*DIRECTIONS FOR THIS TASK*.
Which lines in the saved data entries below contain the word "should"? Extract each of those lines in full.

— Start WORKING DATA —

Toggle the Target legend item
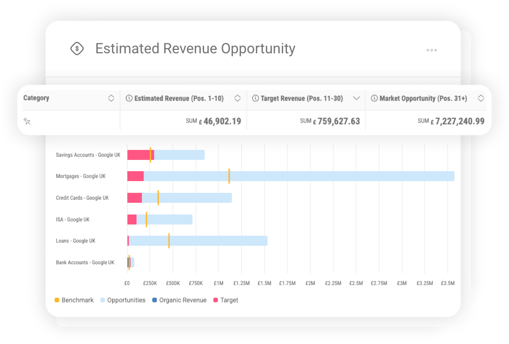pos(225,300)
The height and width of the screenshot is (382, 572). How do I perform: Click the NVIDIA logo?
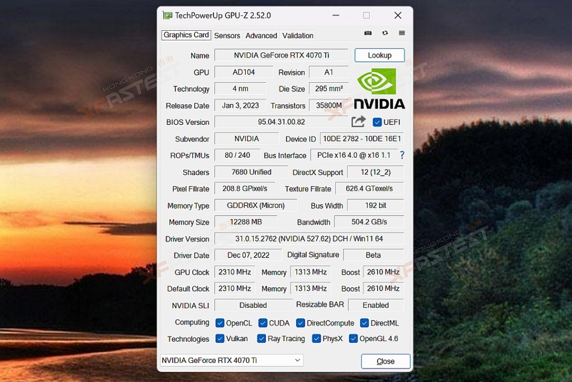pyautogui.click(x=379, y=87)
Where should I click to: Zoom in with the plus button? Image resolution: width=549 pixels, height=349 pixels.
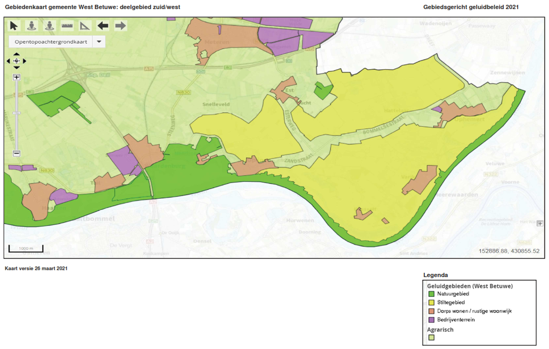pos(17,77)
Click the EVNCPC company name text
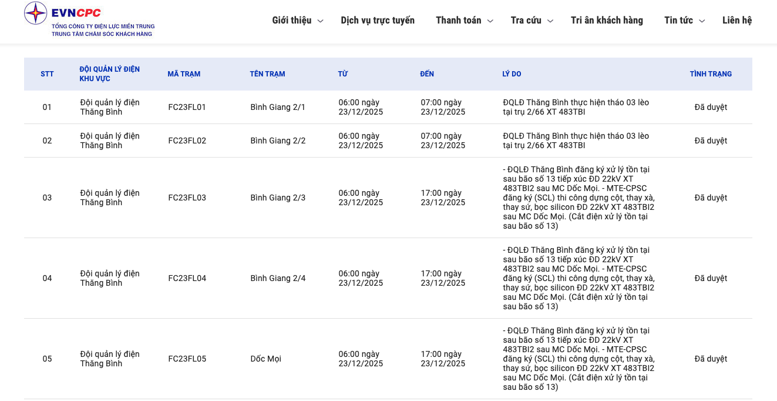This screenshot has width=777, height=401. (76, 13)
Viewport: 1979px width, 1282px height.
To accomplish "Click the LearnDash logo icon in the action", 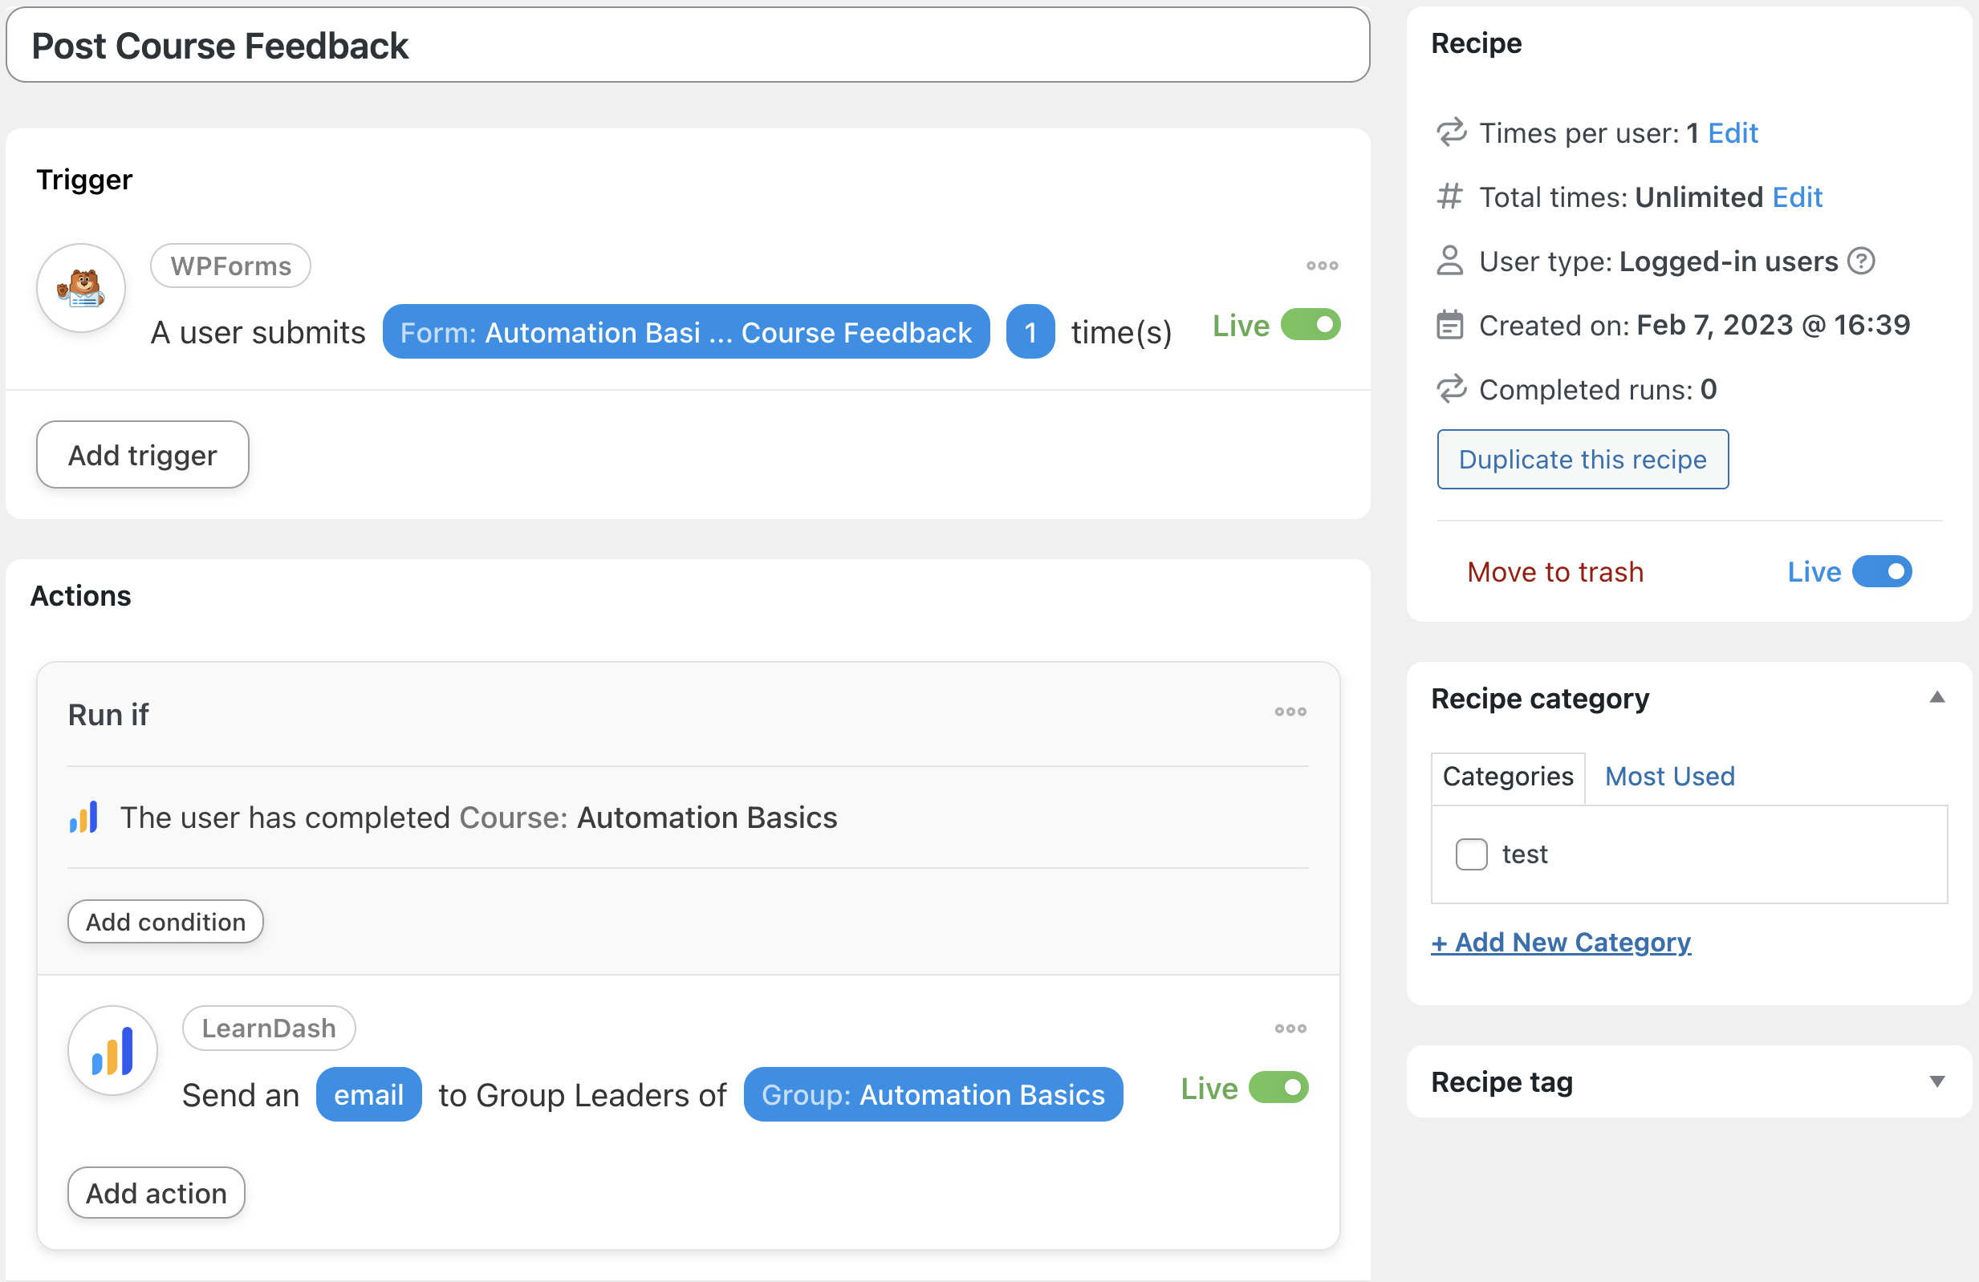I will [112, 1050].
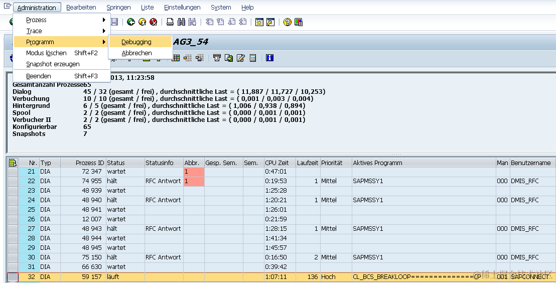Click the table select-all layout button

13,163
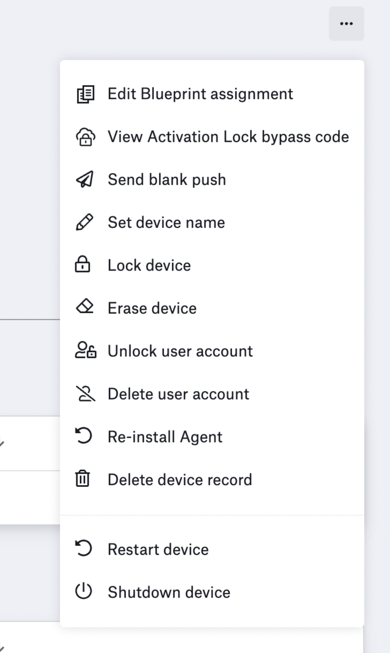
Task: Click the pencil icon for device name
Action: (85, 223)
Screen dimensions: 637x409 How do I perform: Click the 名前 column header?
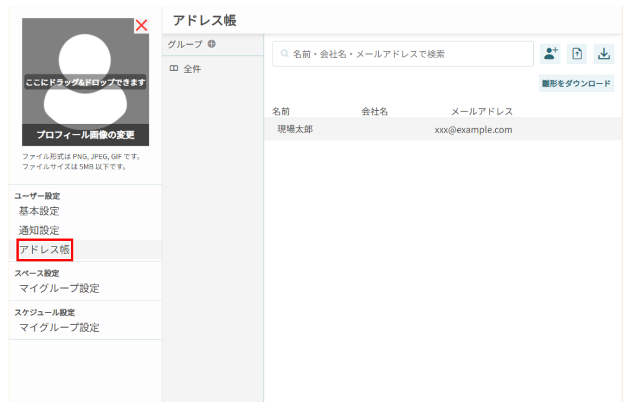coord(281,111)
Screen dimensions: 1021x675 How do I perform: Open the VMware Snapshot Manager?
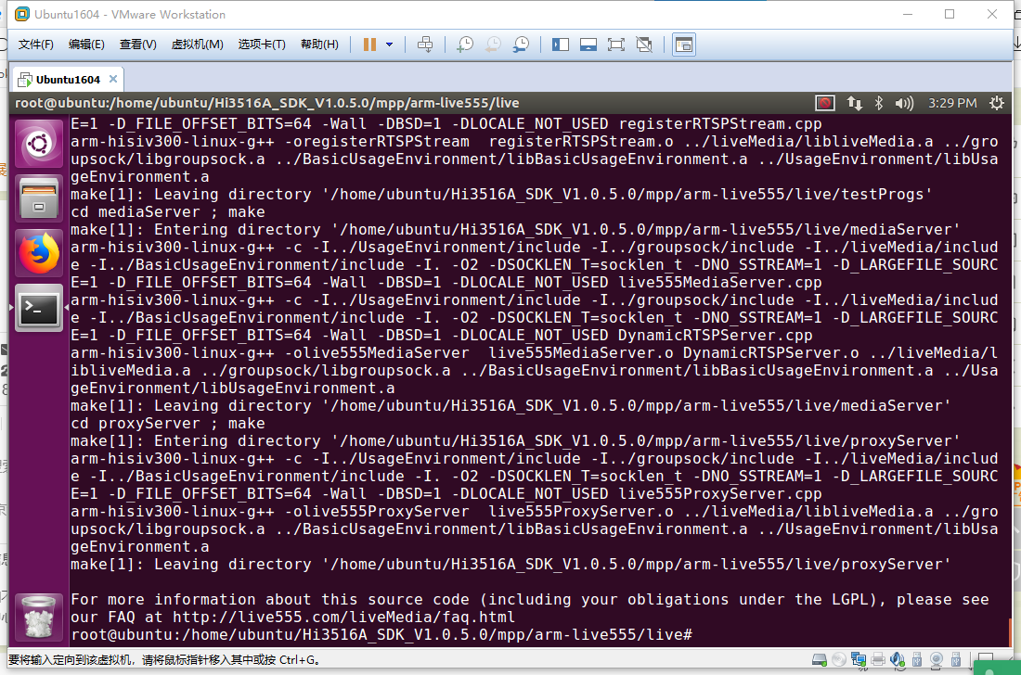521,44
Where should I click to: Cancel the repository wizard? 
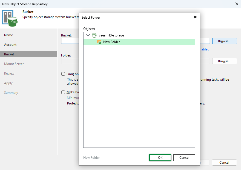224,163
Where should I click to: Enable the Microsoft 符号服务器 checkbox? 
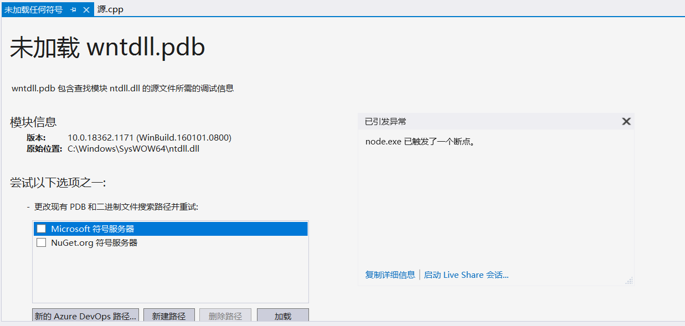click(41, 228)
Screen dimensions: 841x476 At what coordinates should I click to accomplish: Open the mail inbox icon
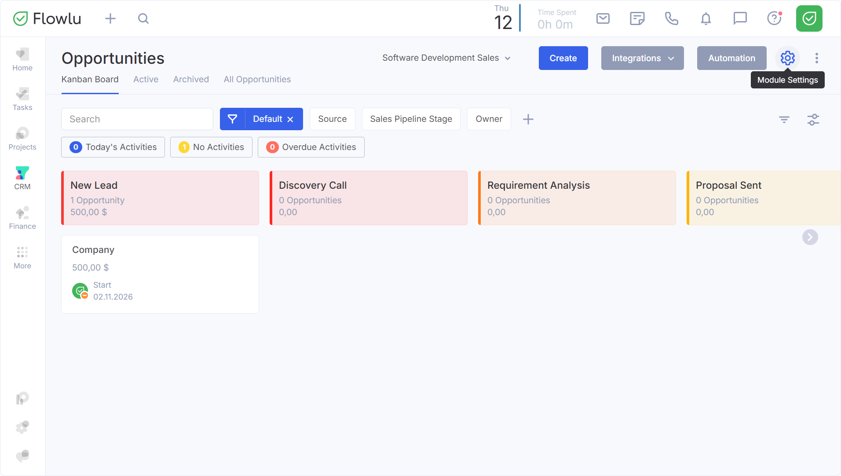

— End WORKING DATA —

*OUTPUT FOR THIS EXERCISE*.
Where should I click to: Zoom in with the plus button? Image resolution: width=549 pixels, height=349 pixels.
Where should I click to: Cancel the repository wizard? 
Where should I click to: Enable the Microsoft 符号服务器 checkbox? 
Screen dimensions: 841x476 At what coordinates should I click to accomplish: Open the mail inbox icon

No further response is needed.